El Ministerio del Interior y la Comunidad ha presentado un proyecto de ley para reformar la ley de naturalización. Según esto, la naturalización debería ser posible tras cinco años de residencia legal como regla general, y tras tres años en el caso de logros especiales de integración, por ejemplo en términos lingüísticos o profesionales.

El proyecto de ley también pretende facilitar la naturalización, especialmente para el grupo de trabajadores invitados, exigiendo la prueba de conocimientos orales del alemán a partir de los 67 años y prescindiendo de la prueba de conocimiento del sistema legal y social y de las condiciones de vida en la República Federal de Alemania («prueba de naturalización»). Además, el principio de evitar la doble nacionalidad ya no debe cumplirse. Más de dos tercios de las personas que se naturalizan ya pueden conservar su pasaporte anterior.

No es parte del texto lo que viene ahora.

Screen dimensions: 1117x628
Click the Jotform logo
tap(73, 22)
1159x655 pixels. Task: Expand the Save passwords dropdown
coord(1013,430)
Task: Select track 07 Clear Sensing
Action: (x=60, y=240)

Una reforma así es urgentemente necesaria, ya que el número de naturalizaciones en Alemania lleva años estancado y está muy por debajo de la media de la Unión Europea: actualmente viven en Alemania 10,7 millones de personas con nacionalidad extranjera (véanse las cifras del Instituto Federal de Investigación de la Población). Este es el valor más alto desde el inicio de las evaluaciones a principios de los años 70. La exclusión permanente de un grupo poblacional tan grande de los derechos de ciudadanía conduce, no menos importante, a un déficit democrático. No obstante, la proporción de naturalizaciones en este país ha estado estancada a un nivel muy bajo durante mucho tiempo: solo el 2,45% de las personas que han residido aquí durante al menos diez años se naturalizaron en 2021. Mientras que en promedio alrededor del 2% de la población extranjera en la UE se naturalizó en 2020, en Alemania fue solo alrededor del 1,3%. Suecia lideró en naturalizaciones con un 8,6%, seguida de Portugal y los Países Bajos con un 5,5% y 4,8% respectivamente.

Como ha demostrado un estudio del «Programa de Gobernanza Global» del Robert Schuman Centre for Advanced Studies del European University Institute, la naturalización es un motor real hacia la integración en términos de ingresos por trabajo, vivienda, menor desempleo y mejores oportunidades educativas. Sin embargo, este efecto solo ocurre si la naturalización se produce dentro de un periodo de 4-6 años después de la inmigración. Por tanto, el periodo de residencia previo, de ocho años previsto en la legislación alemana, es demasiado largo para los efectos positivos probados.